The play presents Blanche DuBois, a fading but still-attractive belle whose pretensions to virtue and culture only thinly mask alcoholism and delusions of grandeur. Her poise is an illusion she presents to shield others (but most of all, herself) from her reality, and an attempt to make herself still attractive to new male suitors. Blanche arrives at the apartment of her sister Stella Kowalski in New Orleans; the local transportation she takes to arrive there includes a streetcar route named “Desire”.  The steamy, urban ambiance is a shock to Blanche’s nerves. Blanche is welcomed with some trepidation by Stella, who fears the reaction of her husband Stanley. As Blanche explains that their ancestral southern plantation, Belle Reve in Laurel, Mississippi, has been “lost”, her veneer of self-possession begins to slip drastically. Blanche tells Stella that her supervisor allowed her to take time off from her job as an English teacher because of her upset nerves, when in fact, she has been fired for having an affair with a 17-year-old student. A brief marriage marred by the discovery that her spouse, Allan Grey, was having a homosexual affair and his subsequent suicide has led Blanche to withdraw into a world in which fantasies and illusions blend seamlessly with reality.

Pointing records for locating text and elements

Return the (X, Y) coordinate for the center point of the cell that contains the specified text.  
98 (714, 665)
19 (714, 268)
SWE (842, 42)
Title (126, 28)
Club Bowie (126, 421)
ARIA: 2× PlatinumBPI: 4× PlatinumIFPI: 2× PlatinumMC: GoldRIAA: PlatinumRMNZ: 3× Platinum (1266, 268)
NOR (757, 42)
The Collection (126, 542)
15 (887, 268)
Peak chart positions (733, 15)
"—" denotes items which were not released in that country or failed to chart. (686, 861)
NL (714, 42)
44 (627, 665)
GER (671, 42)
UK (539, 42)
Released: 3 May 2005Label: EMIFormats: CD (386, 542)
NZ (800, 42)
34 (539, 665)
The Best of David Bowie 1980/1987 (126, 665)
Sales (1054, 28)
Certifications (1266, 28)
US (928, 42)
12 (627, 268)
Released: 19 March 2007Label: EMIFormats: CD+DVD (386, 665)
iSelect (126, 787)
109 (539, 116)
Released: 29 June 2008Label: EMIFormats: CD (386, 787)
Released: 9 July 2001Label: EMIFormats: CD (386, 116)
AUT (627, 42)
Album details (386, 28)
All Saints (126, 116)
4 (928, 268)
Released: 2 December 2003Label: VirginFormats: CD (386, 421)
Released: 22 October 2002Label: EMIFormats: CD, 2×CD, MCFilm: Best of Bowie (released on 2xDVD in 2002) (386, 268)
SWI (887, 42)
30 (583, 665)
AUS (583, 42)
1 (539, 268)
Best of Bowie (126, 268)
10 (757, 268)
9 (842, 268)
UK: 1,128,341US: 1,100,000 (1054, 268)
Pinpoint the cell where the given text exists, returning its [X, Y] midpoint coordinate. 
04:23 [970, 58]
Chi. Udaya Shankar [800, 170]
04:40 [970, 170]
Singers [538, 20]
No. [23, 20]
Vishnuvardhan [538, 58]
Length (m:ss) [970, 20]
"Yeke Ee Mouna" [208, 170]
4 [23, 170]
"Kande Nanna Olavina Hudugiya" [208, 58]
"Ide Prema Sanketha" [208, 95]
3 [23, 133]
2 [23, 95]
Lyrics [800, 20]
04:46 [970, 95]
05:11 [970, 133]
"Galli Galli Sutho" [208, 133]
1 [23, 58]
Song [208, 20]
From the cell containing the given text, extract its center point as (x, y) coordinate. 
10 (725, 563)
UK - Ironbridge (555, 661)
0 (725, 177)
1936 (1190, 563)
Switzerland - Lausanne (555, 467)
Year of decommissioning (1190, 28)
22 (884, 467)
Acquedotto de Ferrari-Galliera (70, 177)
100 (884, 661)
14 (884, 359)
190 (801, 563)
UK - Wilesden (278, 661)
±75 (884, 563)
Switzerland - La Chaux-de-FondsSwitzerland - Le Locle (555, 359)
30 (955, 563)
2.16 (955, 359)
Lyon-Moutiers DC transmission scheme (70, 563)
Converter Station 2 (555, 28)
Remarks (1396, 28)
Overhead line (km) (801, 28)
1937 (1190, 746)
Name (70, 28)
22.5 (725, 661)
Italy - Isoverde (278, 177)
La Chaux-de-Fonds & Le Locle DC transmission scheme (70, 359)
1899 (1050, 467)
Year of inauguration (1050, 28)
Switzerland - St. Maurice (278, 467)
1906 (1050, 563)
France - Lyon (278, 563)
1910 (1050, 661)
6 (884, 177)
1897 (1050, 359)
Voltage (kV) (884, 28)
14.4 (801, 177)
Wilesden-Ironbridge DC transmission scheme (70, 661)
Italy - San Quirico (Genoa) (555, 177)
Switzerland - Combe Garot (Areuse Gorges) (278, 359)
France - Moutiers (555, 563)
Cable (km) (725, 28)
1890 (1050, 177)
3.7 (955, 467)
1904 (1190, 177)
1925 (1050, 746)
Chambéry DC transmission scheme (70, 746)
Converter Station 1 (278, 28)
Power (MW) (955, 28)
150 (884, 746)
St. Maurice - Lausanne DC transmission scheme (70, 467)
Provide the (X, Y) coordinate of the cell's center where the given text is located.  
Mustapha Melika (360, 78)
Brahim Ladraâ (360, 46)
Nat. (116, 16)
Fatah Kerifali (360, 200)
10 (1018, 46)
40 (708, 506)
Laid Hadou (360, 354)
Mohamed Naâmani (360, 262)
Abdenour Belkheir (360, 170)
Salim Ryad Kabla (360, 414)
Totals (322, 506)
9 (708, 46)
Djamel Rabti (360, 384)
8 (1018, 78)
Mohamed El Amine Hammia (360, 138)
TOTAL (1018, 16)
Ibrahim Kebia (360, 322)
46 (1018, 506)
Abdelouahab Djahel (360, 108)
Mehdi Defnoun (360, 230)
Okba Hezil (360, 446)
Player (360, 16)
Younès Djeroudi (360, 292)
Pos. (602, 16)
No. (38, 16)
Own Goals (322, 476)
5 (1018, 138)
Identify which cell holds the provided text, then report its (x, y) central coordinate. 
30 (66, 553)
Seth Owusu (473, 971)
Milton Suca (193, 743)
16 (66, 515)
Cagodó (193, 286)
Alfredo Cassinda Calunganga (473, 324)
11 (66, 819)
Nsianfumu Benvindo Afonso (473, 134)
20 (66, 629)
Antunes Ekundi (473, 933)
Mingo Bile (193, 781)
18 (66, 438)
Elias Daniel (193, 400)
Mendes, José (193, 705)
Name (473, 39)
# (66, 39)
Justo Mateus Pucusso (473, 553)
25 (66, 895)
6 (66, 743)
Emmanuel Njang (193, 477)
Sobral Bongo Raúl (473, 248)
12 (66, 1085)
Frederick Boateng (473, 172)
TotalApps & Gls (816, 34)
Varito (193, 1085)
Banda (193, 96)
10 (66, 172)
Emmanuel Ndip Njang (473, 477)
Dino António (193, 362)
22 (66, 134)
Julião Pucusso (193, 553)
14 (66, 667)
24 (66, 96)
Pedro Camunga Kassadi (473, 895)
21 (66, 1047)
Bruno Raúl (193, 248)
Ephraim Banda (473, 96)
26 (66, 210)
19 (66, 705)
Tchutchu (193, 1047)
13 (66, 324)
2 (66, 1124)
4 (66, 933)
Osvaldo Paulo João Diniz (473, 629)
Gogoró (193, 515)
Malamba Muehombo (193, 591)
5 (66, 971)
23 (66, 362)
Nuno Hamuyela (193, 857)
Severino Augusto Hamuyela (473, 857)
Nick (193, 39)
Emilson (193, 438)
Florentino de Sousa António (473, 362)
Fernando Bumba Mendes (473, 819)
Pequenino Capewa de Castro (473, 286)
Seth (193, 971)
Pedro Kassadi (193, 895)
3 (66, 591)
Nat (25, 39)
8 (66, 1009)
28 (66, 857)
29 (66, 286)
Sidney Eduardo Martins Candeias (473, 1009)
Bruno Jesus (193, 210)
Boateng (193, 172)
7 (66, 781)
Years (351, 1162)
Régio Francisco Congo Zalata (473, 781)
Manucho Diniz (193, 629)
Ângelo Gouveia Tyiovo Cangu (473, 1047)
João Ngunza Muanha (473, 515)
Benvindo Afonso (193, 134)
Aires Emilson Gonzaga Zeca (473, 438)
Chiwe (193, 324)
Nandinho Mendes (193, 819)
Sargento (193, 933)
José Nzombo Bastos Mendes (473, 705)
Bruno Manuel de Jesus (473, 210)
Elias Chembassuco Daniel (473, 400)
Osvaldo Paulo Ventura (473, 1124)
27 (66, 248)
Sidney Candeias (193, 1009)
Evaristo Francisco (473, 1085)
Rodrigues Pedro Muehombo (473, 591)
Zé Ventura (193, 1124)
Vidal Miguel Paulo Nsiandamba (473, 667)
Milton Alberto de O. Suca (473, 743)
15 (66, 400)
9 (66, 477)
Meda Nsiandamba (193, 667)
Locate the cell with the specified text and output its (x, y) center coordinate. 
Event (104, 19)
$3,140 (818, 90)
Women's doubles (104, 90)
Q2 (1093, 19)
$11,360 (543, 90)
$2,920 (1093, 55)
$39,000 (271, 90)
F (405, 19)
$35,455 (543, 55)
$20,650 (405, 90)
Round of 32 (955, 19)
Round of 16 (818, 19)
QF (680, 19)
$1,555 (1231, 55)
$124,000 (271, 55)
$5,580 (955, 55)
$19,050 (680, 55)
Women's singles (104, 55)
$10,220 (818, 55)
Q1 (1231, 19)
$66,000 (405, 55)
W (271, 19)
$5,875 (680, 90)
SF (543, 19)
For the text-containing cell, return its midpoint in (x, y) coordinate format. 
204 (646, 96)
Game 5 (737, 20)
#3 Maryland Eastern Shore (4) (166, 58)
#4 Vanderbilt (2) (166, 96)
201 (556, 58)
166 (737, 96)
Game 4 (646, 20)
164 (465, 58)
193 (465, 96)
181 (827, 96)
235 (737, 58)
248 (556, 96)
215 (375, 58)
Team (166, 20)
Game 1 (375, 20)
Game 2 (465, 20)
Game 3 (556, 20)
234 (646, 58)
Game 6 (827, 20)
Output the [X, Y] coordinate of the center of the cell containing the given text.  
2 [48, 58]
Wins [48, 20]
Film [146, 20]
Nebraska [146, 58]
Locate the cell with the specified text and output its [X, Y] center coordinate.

▶ WHAT YOU WILL DO:
**a.** Write out the listing, starting at its first line and ending at the line that contains "15 (887, 268)", including both of those lines.
**b.** Continue the summary of the play about Blanche DuBois from its last sentence.
The listing has no connection to the text about Blanche DuBois.

▶ SOLVED PROBLEMS:
**a.**
Return the (X, Y) coordinate for the center point of the cell that contains the specified text.  
98 (714, 665)
19 (714, 268)
SWE (842, 42)
Title (126, 28)
Club Bowie (126, 421)
ARIA: 2× PlatinumBPI: 4× PlatinumIFPI: 2× PlatinumMC: GoldRIAA: PlatinumRMNZ: 3× Platinum (1266, 268)
NOR (757, 42)
The Collection (126, 542)
15 (887, 268)

**b.**
In contrast, Stella’s husband, Stanley Kowalski, is a force of nature: primal, rough-hewn, brutish and sensual. He dominates Stella in every way and is physically and emotionally abusive. Stella tolerates his primal behavior as this is part of what attracted her in the first place; their love and relationship are heavily based on powerful—even animalistic—sexual chemistry, something that Blanche finds impossible to understand.

The arrival of Blanche upsets her sister and brother-in-law’s system of mutual dependence. Stella’s concern for her sister’s well-being emboldens Blanche to hold court in the Kowalski apartment, infuriating Stanley and leading to conflict in his relationship with his wife. Blanche and Stanley are on a collision course, and Stanley’s friend and Blanche’s would-be suitor Mitch, will get trampled in their path. Stanley discovers Blanche’s past through a co-worker who travels to Laurel frequently, and he confronts her with the things she has been trying to put behind her, partly out of concern that her character flaws may be damaging to the lives of those in her new home, just as they were in Laurel, and partly out of a distaste for pretense in general. However, his attempts to “unmask” her are predictably cruel and violent. Their final confrontation—Williams alludes to rape, but never states it directly—results in Blanche’s nervous breakdown. Stanley has her committed to a mental institution, and in the closing moments, Blanche utters her signature line to the kindly doctor who leads her away: “Whoever you are, I have always depended on the kindness of strangers.”

As it is evident, Blanche was devoid of love and companionship, which made me wonder – Is it that important to have presence of love and companionship in life? I know everyone’s life isn’t like Blanche’s, but, they surely have a lot missing. What if she would have found someone and married like her sister Stella? Would she have ended up in an asylum? Does marriage really brings the balance required in the society? Is one not ‘settled’  until he/she marries? Is all this relevant in today’s world?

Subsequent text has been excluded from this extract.